-- SELECTED EXCERPT follows --
The condensation took place in the presence of the cellulose and other carbohydrates that were part of the soy meal.
Fillers, up to 50 to 60 percent, provided additional cellulose fibers, from hemp, wood flour or pulp from sprice or pine, cotton, flax, ramie even wheat.
The final mix was about 70 percent cellulose and 10 to 20 percent soy meal.

When additional strength became necessary, glass fiber was also used.
Relatively low pressures and temperatures were used in the molding process.
Soy meal plastics were used for a steadily increasing number of automobile parts- glove-box doors, gear-shift knobs, horn buttons, accelerator pedals, distributor heads, interior trim, steering wheels, dashboard panels, and eventually a prototype exterior rear-deck lid.

Finally Ford gave the go-ahead to produce a completely prototype "plastic car," including an entire plastic body.
The body consisted of fourteen plastic panels fixed to a welded tubular frame (instead of the customary parallel I-beam frame).
The panels and frame each weighed about 250 pounds.
The total weight of the automobile was 2,300 pounds, roughly two-thirds the weight of a steel model of comparable size.

 
 Henry Ford tries out his first car
 What was it made from?
 Plant based materials- including hemp
 "the axe bounced, and there was no dent..."

Ford, a master at generating publicity, exhibited the prototype with great fanfare in 1941.
But then, by late 1941, Ford no longer publicized the "plastic car".
The reasons for this are unknown, but his media contacts, the strength of the DuPont organization and World War II are likely to have played a role.
Also, technology was not yet well developed and limited options.

Plastics have become more common, but plastics from renewable resources got sidetracked.

There is of course the rest of the Henry Ford story.
-- SELECTED EXCERPT concluded --
-- INFORMATION SUPPLIED follows --
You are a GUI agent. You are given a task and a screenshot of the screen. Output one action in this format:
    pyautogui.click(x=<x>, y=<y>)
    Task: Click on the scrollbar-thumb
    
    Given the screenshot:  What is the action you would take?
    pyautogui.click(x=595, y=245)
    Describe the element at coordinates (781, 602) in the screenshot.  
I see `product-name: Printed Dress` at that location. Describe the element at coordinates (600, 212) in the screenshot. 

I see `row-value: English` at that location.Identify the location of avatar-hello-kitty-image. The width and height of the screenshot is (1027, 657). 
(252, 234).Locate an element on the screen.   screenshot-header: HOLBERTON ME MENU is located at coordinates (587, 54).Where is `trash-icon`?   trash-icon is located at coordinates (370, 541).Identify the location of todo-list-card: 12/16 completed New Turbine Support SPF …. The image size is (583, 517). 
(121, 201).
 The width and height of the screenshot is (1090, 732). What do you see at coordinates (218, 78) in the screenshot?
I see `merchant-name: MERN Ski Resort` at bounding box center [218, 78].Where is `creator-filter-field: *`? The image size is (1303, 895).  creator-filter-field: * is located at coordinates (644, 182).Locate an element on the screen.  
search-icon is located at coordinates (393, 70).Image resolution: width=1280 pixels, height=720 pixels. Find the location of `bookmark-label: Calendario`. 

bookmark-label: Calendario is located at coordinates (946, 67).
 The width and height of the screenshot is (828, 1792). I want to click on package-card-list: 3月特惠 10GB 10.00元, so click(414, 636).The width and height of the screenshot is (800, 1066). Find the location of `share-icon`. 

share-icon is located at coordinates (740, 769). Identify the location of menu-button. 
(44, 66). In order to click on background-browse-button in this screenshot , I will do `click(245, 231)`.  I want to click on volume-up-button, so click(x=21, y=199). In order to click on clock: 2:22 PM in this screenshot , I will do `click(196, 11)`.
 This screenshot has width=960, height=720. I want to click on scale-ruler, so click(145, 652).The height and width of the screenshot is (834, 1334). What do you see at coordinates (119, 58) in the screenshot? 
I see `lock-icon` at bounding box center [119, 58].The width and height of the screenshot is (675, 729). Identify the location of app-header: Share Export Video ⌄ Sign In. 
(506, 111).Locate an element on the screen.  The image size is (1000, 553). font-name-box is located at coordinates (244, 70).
-- INFORMATION SUPPLIED concluded --
→ BRIEF 1: According to the passage on Henry Ford's soy-based plastic car, how many plastic panels made up the car's body?
→ BRIEF 2: Carry on the passage about Henry Ford's plastic car, starting after its last sentence.

→ RESULT 1: Fourteen plastic panels.

→ RESULT 2:
He didn't stop with a few car parts, Ford predicted that he would some day "grow automobiles from the soil."
Which he did after 12 years of research.


Popular Mechanics Magazine, Vol. 76,  No. 6, December,  1941. 
Title: Auto Body Made of Plastics  Resists Denting Under Hard Blows. (Text below)



(same 1941 article above).  Henry Ford in straw hat.  Here is the auto Henry Ford "grew from the soil."  Its plastic  panels, with impact strength 10 times greater than steel, were  made from flax, wheat, hemp, spruce pulp.



Quarter scale model of Ford plastic car and its welded tubular steel frame.


Popular Mechanics, 1941, text: 
"After twelve years of research, the Ford Motor Company has completed an experimental automobile with a plastic body.  
Although its design takes advantage of the properties of plastics, the streamline car does not differ greatly in appearance from its steel counterpart. 
The only steel in the hand-made body is found in the tubular welded frame on which are mounted 14 plastic panels, 3/16 inch thick.
Composed of a mixture of farm crops and synthetic chemicals, the plastic is reported to withstand a blow 10 times as great as steel without  denting. 
Even the Windows and windshield are of plastic. 

The total weight of the plastic car is about 2,000 pounds, compared with 3,000 pounds for a steel automobile of the same size. 
Although no hint has been given as to when plastic cars may go into production, the experimental model is pictured as a step toward materialization of Henry Ford's belief that some day he would "grow automobiles from the soil."

"When Henry Ford  recently unveiled his plastic car, result of 12 years of  research, he have the world a glimpse of the automobile of  tomorrow, its tough panels molded under hydraulic pressure of 1,500 pounds per square inch from a recipe that calls for 70 percent of cellulose fibers from wheat straw, hemp, and sisal plus 30 percent resin binder. 
The only steel in the car is  its tubular welded frame. 
The plastic car weighs a ton, 1,000 pounds lighter than a comparable steel car.  

Manufacturers are already talking of a low-priced plastic car to test the public's taste by 1943."